**REQUIREMENT**
State how many lines of the records include the word "Sort"; the reply is that number alone.

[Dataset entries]
[Start of section]

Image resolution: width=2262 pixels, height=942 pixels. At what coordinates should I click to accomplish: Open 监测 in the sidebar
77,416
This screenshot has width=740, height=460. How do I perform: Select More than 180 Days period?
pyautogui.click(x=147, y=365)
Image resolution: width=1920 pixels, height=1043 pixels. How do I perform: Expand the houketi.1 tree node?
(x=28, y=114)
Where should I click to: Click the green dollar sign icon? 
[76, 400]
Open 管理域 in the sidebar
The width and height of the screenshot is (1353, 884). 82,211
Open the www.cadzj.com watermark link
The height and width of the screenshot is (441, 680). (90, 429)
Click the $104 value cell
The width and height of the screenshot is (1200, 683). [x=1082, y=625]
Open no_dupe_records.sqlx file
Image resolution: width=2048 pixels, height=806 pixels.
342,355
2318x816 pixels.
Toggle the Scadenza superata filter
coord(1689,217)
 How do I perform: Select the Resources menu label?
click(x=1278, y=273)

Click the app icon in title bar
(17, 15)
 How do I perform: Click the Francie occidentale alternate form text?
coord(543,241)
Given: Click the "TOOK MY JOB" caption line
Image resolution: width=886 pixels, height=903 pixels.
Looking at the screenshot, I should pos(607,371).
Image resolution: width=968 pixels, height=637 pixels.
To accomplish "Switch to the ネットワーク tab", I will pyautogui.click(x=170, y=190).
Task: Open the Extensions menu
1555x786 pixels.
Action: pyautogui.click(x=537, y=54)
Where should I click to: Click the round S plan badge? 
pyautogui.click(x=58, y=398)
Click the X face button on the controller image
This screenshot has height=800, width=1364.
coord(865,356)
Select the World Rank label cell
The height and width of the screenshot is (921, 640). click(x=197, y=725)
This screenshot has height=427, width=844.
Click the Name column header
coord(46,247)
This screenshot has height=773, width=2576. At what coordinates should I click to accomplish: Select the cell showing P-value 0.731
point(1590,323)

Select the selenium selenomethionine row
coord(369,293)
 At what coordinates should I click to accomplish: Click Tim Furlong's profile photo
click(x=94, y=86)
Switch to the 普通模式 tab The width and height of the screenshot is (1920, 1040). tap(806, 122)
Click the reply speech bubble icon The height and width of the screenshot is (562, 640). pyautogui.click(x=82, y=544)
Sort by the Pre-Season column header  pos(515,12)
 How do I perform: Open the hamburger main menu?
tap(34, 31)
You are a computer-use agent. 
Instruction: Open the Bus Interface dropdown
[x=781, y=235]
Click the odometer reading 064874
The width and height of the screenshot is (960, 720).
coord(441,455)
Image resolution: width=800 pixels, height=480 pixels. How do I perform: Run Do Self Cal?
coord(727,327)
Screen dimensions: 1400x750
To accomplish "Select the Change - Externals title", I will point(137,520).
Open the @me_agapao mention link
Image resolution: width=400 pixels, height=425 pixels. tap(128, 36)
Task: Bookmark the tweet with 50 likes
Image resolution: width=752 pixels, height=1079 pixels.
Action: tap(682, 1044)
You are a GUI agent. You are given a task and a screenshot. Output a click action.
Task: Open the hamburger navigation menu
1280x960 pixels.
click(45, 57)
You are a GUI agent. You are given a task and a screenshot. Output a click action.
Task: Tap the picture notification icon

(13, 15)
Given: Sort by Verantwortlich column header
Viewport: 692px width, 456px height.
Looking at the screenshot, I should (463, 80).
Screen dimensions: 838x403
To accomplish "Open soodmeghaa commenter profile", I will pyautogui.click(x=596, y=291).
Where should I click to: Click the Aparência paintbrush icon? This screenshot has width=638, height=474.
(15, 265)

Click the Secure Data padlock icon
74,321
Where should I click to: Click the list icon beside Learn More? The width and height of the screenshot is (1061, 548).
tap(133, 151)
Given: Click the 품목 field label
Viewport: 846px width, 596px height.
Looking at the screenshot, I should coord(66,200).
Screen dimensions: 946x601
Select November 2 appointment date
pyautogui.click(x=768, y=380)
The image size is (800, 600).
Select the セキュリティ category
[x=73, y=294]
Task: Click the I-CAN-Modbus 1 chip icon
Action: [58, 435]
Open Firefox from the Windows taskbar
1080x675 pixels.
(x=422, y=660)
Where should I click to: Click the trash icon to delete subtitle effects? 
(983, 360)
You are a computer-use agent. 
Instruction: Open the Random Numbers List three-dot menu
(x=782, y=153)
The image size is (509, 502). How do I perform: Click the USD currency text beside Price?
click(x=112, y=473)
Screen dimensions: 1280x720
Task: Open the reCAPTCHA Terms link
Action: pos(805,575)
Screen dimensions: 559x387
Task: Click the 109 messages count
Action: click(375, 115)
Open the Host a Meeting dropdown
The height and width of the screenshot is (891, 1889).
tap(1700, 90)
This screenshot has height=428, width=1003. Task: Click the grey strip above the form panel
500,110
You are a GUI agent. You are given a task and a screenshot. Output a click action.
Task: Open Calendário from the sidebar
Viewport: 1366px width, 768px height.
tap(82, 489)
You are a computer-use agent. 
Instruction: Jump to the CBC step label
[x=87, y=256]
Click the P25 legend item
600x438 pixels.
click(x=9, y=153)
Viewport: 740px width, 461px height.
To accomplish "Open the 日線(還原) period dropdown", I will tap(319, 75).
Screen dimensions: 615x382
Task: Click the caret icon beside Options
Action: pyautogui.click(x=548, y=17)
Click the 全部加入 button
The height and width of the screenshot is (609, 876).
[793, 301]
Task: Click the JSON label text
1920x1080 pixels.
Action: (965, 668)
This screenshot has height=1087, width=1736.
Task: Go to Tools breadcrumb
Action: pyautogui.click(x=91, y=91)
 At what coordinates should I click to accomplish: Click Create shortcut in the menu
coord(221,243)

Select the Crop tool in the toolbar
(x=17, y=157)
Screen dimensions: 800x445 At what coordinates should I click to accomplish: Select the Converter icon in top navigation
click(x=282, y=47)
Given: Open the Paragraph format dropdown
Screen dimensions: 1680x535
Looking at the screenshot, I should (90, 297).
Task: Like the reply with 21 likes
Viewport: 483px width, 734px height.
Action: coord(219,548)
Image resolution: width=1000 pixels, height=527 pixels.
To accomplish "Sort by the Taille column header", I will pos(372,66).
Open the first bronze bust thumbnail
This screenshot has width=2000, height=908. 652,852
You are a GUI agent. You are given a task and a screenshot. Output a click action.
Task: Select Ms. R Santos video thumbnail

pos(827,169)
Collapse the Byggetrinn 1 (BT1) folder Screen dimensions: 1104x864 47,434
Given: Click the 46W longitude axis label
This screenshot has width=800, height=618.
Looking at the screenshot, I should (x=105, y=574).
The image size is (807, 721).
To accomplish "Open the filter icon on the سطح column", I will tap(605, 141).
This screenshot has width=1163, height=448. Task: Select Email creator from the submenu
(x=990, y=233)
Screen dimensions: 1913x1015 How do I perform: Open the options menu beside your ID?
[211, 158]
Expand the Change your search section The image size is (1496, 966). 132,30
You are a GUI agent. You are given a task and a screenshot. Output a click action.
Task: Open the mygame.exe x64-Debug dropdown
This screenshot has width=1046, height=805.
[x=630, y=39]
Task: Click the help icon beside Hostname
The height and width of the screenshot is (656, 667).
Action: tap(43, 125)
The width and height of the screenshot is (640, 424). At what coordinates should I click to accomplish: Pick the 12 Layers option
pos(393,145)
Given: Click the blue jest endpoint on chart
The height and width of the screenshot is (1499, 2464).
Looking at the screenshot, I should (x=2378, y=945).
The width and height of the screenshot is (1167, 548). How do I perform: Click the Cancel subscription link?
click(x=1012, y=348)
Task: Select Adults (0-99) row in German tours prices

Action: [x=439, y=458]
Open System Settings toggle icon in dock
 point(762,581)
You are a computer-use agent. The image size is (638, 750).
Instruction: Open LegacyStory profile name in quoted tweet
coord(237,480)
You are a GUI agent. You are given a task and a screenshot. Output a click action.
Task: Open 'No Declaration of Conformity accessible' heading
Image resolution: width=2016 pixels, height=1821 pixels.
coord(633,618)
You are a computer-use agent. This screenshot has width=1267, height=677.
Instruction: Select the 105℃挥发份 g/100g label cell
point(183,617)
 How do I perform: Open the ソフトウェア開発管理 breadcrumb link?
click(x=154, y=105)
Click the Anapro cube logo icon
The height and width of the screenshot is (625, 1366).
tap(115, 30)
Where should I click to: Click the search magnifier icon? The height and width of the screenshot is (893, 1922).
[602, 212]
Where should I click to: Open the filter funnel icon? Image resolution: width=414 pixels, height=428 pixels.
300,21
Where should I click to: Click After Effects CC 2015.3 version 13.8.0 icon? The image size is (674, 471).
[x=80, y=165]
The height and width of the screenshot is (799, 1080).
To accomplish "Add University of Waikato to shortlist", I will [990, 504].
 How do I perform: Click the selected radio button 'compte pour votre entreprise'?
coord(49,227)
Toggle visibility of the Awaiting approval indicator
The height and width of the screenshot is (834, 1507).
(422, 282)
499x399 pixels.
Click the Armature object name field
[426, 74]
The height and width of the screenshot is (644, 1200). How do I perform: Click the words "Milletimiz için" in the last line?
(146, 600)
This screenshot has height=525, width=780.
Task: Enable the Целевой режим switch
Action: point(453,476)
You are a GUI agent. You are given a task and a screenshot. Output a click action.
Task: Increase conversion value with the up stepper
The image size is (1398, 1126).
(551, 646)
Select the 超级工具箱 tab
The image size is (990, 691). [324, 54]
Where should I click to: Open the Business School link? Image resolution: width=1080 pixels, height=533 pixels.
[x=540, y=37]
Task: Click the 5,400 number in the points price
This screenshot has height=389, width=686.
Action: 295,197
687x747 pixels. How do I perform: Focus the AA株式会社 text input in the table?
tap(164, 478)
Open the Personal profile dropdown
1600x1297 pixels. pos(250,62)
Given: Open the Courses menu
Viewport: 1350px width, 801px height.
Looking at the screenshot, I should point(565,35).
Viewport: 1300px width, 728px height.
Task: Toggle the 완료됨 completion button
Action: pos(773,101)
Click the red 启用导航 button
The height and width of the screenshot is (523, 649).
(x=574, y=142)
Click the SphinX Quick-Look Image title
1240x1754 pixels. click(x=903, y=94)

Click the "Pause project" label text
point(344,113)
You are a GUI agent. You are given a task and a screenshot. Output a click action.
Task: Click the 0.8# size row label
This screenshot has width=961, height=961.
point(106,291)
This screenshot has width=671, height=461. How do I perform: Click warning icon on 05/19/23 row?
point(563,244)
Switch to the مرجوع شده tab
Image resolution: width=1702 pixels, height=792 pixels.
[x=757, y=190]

[End of section]

**RESPONSE TO THIS TASK**
3